A mí me da un poco cosa volver a ciertas lecturas, quiero rehuirlas en cierto modo, pero llega un momento en que es un deber de civilidad repasar las ideas mediante las cuales los altos, los lobos y toda esa purrela nos tienen atados por los mismísimos. Sí, hay que leer a García Calvo y a George Orwell de vez en cuando.


Bueno, pues con 1984 iba dale que dale, cuando de repente me encontré con un cuestón de los mil demonios. Imposible. Miré el gps, pues no, estaba en la posición correcta. Resultó que los diseñadores del GR-92 habían decidido subir el camino por los dos montes más prominentes de los alrededores, el Montplà y la Muntanya de Santa Caterina, donde se alza el Castell de Montgrí. Podía haber cogido un camino lateral que los evitaba, pero, al hecho pecho, embebido en mi lectura como estaba igual podría haber atravesado el estrecho de Gibraltar sin apercibirme de dónde me encontraba.

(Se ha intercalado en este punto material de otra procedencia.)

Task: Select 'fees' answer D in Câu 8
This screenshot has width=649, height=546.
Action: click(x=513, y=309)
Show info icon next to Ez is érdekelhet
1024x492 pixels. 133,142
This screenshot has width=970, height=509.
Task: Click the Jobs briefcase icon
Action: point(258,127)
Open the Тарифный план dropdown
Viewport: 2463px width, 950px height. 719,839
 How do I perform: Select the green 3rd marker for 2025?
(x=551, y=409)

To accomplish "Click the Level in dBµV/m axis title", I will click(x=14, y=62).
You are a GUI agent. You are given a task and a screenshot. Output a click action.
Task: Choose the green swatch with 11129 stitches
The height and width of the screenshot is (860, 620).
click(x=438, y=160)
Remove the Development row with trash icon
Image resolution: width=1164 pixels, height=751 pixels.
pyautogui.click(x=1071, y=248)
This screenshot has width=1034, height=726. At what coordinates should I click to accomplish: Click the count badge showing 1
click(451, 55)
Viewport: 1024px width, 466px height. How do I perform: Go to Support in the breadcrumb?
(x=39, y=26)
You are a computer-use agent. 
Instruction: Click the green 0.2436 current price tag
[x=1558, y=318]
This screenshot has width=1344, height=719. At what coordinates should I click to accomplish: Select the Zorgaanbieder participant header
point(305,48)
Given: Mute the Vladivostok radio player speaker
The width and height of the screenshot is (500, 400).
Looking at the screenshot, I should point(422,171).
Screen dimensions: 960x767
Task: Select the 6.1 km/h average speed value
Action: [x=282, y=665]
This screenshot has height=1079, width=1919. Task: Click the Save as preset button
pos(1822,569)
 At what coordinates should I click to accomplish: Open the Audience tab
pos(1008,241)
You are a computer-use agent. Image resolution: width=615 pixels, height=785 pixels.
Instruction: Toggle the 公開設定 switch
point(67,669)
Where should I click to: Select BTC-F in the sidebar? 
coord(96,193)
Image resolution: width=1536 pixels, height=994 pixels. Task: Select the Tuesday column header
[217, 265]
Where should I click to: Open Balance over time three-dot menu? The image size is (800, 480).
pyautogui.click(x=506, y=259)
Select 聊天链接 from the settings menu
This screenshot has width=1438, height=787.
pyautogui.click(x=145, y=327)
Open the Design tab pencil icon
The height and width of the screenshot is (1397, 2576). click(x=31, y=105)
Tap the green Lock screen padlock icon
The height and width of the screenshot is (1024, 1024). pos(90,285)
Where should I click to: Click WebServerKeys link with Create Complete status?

Desayuné fuerte en Torroella de Montgrí, que yacía silencioso a los pies de la Muntanya de Santa Caterina y después, a pasos cortitos, como quien va pisando huevos, me dirigí al río Ter, mi compañero de hace una semana, allá, cuando mi camino llevaba dirección norte. Su desembocadura quedaba a unos pocos kilómetros. Cuando ya me llegaba la lengua al suelo y el calor apretaba, aunque nublado, más de los corriente, me tropecé con Palau-sator. De tres restaurantes sólo había uno abierto. Pareces la aparición de una película rodada en algún sitio lejano, me recibió cortés y amable el camarero, un chico joven que de haber podido me habría amañado el precio de la comida. Un lugar demasié para mi presupuesto, pero bueno, mi caminata se merecía una buena compensación.


Estaba con el aperitivo cuando sonó el teléfono; era Ramón. Definitivamente acorto mi instancia en la costa; Ramón va a pasar unos días en Madrid y aprovechamos para marchar juntos. Será nuestro huésped por unos días en El Chorrillo. Mañana a las seis de la mañana tomaré el autobús en Pals para Barcelona y desde allí el tren a Vilafranca del Penedès, donde esperamos encontrarnos. Me cuenta Ramón que ha dado la merecida jubilación a Vermell, que pacerá a partir de ahora en un agradable lugar en las cercanías del Pirineo. Me alegro por Vermell.